_What to produce_
Search the entries below for "cell". Report each line where it occurs.

_Data shown_

*** Block opens ***

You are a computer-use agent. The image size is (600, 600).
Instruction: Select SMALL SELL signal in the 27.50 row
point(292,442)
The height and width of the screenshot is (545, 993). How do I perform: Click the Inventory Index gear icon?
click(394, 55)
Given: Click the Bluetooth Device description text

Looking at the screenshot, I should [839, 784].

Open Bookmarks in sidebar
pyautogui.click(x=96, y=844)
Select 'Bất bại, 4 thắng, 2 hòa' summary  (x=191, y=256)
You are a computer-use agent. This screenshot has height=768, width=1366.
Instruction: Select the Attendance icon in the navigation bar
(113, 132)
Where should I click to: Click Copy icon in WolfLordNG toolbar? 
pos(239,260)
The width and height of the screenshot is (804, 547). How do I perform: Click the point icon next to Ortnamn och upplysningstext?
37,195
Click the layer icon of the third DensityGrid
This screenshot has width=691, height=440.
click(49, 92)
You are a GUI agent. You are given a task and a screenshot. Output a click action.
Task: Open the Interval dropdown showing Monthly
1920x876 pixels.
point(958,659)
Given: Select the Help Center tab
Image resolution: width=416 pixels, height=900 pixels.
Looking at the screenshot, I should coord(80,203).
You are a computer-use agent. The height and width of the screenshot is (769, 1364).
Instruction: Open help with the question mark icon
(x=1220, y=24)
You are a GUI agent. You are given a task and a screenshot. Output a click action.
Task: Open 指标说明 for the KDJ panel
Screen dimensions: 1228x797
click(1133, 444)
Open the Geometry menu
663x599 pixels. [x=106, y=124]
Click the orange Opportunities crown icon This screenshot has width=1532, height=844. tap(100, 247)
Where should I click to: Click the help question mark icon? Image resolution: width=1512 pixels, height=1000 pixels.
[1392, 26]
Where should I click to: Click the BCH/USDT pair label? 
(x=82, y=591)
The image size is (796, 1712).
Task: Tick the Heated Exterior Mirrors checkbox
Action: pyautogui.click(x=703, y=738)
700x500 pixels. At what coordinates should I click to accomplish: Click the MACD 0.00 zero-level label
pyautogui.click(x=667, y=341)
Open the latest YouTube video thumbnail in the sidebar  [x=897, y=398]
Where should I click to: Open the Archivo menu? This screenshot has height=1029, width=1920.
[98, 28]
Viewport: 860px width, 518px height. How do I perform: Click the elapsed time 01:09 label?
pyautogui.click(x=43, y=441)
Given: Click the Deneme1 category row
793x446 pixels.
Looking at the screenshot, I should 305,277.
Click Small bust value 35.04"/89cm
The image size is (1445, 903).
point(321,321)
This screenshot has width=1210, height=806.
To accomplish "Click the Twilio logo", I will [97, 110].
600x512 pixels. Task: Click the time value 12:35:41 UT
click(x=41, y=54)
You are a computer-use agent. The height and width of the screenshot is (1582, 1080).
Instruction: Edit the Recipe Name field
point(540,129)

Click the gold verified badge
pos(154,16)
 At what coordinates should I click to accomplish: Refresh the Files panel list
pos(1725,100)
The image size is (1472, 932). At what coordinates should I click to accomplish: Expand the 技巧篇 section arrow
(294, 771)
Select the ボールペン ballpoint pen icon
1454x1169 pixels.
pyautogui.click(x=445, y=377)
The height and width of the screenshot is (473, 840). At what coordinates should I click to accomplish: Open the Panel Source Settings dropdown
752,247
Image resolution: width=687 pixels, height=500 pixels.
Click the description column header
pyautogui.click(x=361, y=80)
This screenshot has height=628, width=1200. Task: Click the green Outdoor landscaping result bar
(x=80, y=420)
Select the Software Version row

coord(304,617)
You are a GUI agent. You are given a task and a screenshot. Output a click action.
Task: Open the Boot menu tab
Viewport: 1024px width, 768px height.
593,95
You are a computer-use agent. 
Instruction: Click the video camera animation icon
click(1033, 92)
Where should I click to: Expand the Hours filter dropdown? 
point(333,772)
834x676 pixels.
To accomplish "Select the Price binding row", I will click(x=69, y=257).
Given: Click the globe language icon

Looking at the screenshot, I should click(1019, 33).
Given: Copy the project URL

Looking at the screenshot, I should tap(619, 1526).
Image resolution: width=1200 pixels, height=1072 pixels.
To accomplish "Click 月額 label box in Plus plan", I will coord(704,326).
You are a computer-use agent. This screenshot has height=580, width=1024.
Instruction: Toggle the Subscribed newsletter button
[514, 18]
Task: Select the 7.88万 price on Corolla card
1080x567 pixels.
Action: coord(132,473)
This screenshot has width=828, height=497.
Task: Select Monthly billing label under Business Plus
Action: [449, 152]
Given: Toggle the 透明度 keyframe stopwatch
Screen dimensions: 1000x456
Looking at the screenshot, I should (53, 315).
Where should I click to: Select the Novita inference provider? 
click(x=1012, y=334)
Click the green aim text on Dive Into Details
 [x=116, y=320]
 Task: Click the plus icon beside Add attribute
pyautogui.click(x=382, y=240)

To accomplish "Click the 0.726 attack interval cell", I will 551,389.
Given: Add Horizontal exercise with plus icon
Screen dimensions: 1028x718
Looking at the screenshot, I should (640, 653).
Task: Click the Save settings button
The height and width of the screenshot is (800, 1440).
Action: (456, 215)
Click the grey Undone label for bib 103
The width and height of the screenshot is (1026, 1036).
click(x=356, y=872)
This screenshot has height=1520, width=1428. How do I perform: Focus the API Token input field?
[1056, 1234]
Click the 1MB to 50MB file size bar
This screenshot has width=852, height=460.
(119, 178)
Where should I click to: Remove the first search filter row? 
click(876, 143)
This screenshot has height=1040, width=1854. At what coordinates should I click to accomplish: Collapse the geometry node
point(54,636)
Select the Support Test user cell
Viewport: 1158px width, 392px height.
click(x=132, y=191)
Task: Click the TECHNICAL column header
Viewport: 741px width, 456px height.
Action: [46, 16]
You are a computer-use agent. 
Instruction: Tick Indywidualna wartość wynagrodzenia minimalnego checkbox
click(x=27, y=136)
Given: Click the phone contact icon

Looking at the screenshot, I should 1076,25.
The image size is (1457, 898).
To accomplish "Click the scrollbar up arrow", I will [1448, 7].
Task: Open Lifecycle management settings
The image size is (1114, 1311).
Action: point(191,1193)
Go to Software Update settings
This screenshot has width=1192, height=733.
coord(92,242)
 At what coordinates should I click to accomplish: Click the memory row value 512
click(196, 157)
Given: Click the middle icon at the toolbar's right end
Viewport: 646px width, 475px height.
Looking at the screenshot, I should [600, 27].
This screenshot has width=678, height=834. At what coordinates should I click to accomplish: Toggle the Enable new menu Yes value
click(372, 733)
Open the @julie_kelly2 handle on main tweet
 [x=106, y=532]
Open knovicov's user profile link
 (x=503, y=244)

*** Block closes ***

_Answer to the problem_
To accomplish "Click the 0.726 attack interval cell", I will 551,389.
Select the Support Test user cell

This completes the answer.